NICE confirms death-bed place for chaplains

DYING patients must be offered spiritual or religious support at any time of the day or night, new NHS guidelines state. 

The National Institute for Health and Clinical Excellence (NICE) last month drew up new “quality standards” to improve treatment for the half-a-million people who die each year in England. 

The standards promise that patients, families, and carers should be offered information in a “sen­s­itive” manner, and that people approaching the end of life should have access to an NHS chaplain, or a religious or spiritual leader, as ap­propriate, at any time of the day or night. 

The standards have been wel­comed by the Church of England, as explicitly recognising the im­portance of chaplaincy in the NHS. 

The health-policy adviser for the Church, Brendan McCarthy, said that the commission document that accompanied the quality stan­dards made explicit, for the first time, that those who commission spir­itual and religious support should use chaplains.

“Of particular significance is the fact that it talks about not only spiritual, but religious care. This is good news for patients, who ought to get their spiritual and religious needs addressed, and good news for those involved in delivery.” 

The quality standards say that the physical and psychological needs of patients should also be met, even if they occur in the middle of the night. Patients should have their own individualised “death plans” to ensure that they die with dignity, and that their own wishes are taken into account. 

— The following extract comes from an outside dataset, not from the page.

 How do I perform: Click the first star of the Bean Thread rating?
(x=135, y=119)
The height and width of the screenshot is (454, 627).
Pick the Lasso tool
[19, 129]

This may include the Liverpool Care Pathway (LCP), the guidelines say. 

The LCP seeks to give patients a peaceful death without un­necessary medical interference. A recent audit of palliative-care ser­vices found that relatives were not always told when their loved ones were placed on the LCP. 

The NICE guidelines also say that spiritual support should be offered after death to relatives, and that doctors must handle bereaved rela­tives in a “sensitive way”. 

The director of policy at the National Council for Palliative Care, Simon Chapman, said that the em­phasis on 24/7 care for dying patients was an important change: “We only get one chance to get it right for people at the end of their lives, which is why it is so important to ensure high-quality end-of-life care is uni­versal. We welcome NICE’s emphasis that people should get the care they need at any time of day or night. This is a powerful but necessary challenge to the NHS to ensure that people approaching the end of life receive the support and care they need, when and where they need it.”

The NICE quality standards are de­scribed as “aspirational, but achievable” statements, which have been developed in collaboration with the NHS and social care services. 

Dr Fergus Macbeth of NICE said that the standards put “compassion, kindness, and consideration” at the heart of end-of-life care.